- Genre: Drama
- Created by: Robert Barr
- Starring: Gerald Harper Jon Laurimore Gillian Wray Ralph Michael
- Country of origin: United Kingdom
- Original language: English
- No. of series: 1
- No. of episodes: 13

Production
- Producers: Elwyn Jones Terence Williams
- Running time: 60 minutes
- Production company: Yorkshire Television

Original release
- Network: ITV
- Release: 2 August – 25 October 1968

Related
- Hadleigh

= Gazette (TV series) =

1968 British TV series

Gazette is a British television series which first aired on ITV in 1968. It starred Gerald Harper as James Hadleigh, a millionaire who relocates from London to Yorkshire and buys a local newspaper founded by his father many years before. The cast also included Jon Laurimore, Ralph Michael and Gillian Wray. Harper had just come off his starring role in the BBC series Adam Adamant Lives.

The show was made by Yorkshire Television and was popular with audiences. Although a second series of Gazette was initially planned, it was instead decided to launch a follow-up called Hadleigh which focused on the title character in his role as a local landowner.
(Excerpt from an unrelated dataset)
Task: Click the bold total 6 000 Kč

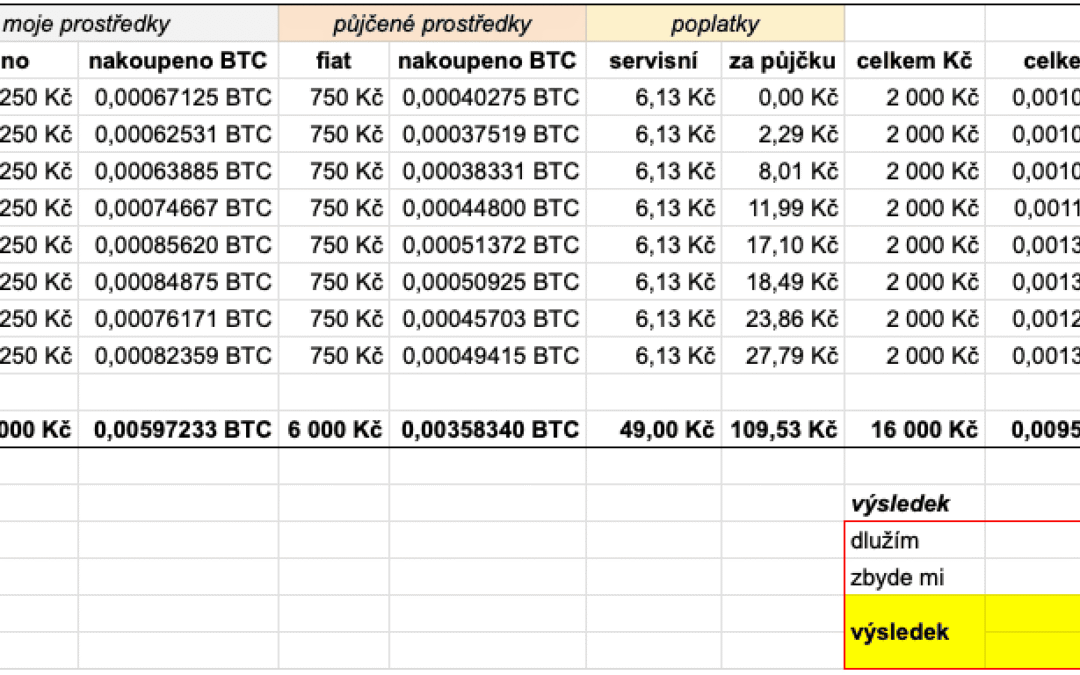Action: pyautogui.click(x=335, y=430)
Laurimore and Wray also returned for the spin-off, the former for a single guest appearance and the latter in a recurring capacity. This ran for four series between 1969 and 1976.

==Cast==
- Gerald Harper as James Hadliegh
- Jon Laurimore as Frank Walters
- Gillian Wray as Susan Jackson
- Michael Blackham as Bill Spence
- Ralph Michael as Colonel Chamberlayne

==Bibliography==
- Tise Vahimagi. British Television: An Illustrated Guide. Oxford University Press, 1996.